The EU Agency for Cybersecurity, ENISA, is now mandated to work on the development of such a framework for European cybersecurity certificates over the next 12 months. Initially European cybersecurity certification schemes will be voluntary, but the European Commission has until 2023 to determine which European certificates should be mandatory. National certificates will remain valid as long as there is no equivalent at EU level.
Once European certification is in effect, manufacturers, vendors and service providers will go through a single process to obtain a European certificate valid in all member states for their product or service. This will reduce compliance costs for businesses trading cross-border in the EU, which would have otherwise have to apply for certificates in several countries.
The proposed framework will ensure that connected products and internet of things devices manufactured in or for the EU will be developed with cybersecurity measures in-mind from the design stage (security by design).
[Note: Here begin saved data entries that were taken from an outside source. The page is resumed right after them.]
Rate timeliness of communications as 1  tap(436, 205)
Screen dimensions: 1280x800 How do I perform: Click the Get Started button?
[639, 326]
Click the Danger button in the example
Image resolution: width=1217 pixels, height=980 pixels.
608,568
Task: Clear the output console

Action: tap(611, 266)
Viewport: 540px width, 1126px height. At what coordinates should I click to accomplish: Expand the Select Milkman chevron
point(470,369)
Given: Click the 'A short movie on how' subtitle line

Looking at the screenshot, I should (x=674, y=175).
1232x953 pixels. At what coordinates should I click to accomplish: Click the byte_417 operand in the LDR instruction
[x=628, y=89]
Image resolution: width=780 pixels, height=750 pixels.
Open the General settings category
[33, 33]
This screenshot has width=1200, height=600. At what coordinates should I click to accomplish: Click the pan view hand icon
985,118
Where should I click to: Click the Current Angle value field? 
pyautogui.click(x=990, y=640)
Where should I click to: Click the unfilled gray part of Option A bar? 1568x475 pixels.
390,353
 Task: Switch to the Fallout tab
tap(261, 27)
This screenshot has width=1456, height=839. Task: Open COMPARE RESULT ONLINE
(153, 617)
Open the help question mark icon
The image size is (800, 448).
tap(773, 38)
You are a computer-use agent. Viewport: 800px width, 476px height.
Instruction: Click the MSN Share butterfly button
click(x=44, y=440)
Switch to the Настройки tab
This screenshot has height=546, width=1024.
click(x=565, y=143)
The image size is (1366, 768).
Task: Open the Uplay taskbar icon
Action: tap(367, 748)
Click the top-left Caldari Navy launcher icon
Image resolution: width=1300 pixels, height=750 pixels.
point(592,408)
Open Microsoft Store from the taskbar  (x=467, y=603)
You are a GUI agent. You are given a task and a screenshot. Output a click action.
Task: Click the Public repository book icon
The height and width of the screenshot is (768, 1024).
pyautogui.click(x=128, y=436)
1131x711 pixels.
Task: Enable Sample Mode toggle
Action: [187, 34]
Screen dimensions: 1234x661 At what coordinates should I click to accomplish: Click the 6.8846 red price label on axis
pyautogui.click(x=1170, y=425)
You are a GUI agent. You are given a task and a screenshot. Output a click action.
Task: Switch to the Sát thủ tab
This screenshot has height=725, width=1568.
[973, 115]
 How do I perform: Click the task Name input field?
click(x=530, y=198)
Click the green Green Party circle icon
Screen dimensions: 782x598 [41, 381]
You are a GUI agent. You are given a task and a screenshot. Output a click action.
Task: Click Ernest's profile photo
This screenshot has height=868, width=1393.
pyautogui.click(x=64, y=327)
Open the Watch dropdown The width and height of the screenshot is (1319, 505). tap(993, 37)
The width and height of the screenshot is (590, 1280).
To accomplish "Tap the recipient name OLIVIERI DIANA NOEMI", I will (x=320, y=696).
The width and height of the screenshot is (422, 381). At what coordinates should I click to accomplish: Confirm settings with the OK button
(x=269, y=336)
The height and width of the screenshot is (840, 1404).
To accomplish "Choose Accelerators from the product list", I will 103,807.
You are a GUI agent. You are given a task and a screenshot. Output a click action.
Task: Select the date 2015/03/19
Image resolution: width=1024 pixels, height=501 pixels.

The objective of the EU is to increase the trust and reliance of citizens and companies in ICT products and services by guaranteeing that they meet specified cybersecurity standards at assurance levels of ‘basic’, ‘substantial’ or ‘high’. Moreover, the Commission believes this could give European companies a competitive advantage worldwide, as the demand for more secure solutions is expected to rise.
“This is a ground breaking development as it is the first internal market law that takes up the challenge of enhancing the security of connected products, internet of things devices, as well as critical infrastructure through such certificates,” says the Commission.
This is a major topic for national cybersecurity agencies like France’s ANSSI and Germany’s BSI, who will speak on the subject at the FERMA Forum in Berlin in November.